The search giant, however, appears to be developing new Web interface technology, which could prove incredibly disruptive to advertisers’ (and competitors’) current plans.
While highly experimental, Google is building wearable heads up displays -- or HUDs -- a source tells 9to5Google. “They are in late prototype stages of wearable glasses that look similar to thick-rimmed glasses that ‘normal people’ wear,” it writes. “However, these provide a display with a heads up computer interface.”
“Similar in concept to the glasses worn by Arnold Schwarzenegger in the ‘Terminator’ movies, the high-tech specs purportedly would tap into Google's cloud-based location services to convey details about the user's surroundings,” writes CNet. “The visual information would then appear as a 3D-augmented reality computer display.”

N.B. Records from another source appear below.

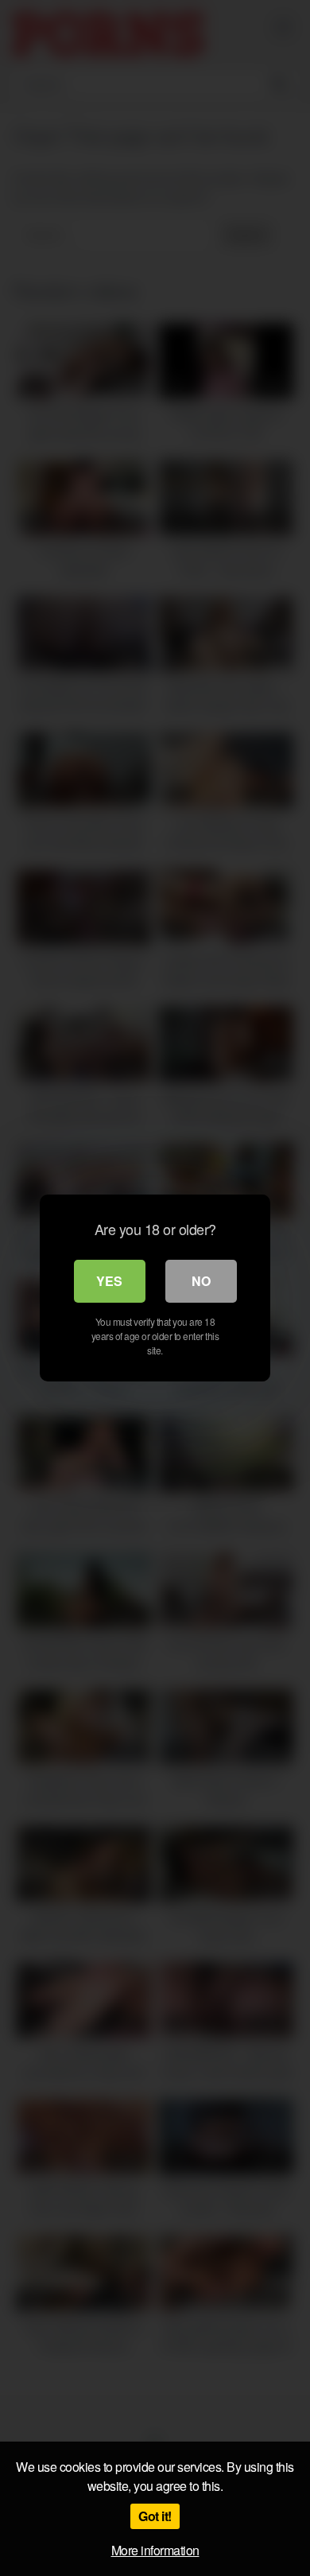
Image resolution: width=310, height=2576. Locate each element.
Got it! (155, 2516)
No (201, 1281)
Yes (109, 1281)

“Would you look at the world through Google Glasses?” asks ReadWriteWeb. “If you did, what would you see? That may be an option soon.”
“As if you weren’t addicted to the Internet already,” Forbes jokes, adding: “Google, of course, already offers an augmented reality application to smartphone users. Google Goggles layer data from Google’s servers over an image taken by the phone’s camera and display an enhanced image to a user.”
Earlier this week, The New York Times reported that both Google and Apple were hard at work on “wearable computers,” while it is believed that Apple is more focused on voice-recognition-ready wristwatch-like gadgets.
One of Apple’s ideas, for instance, is a curved-glass iPod that would wrap around a consumers’ wrist, and could be used to communicate using Siri, Apple’s artificial intelligence software.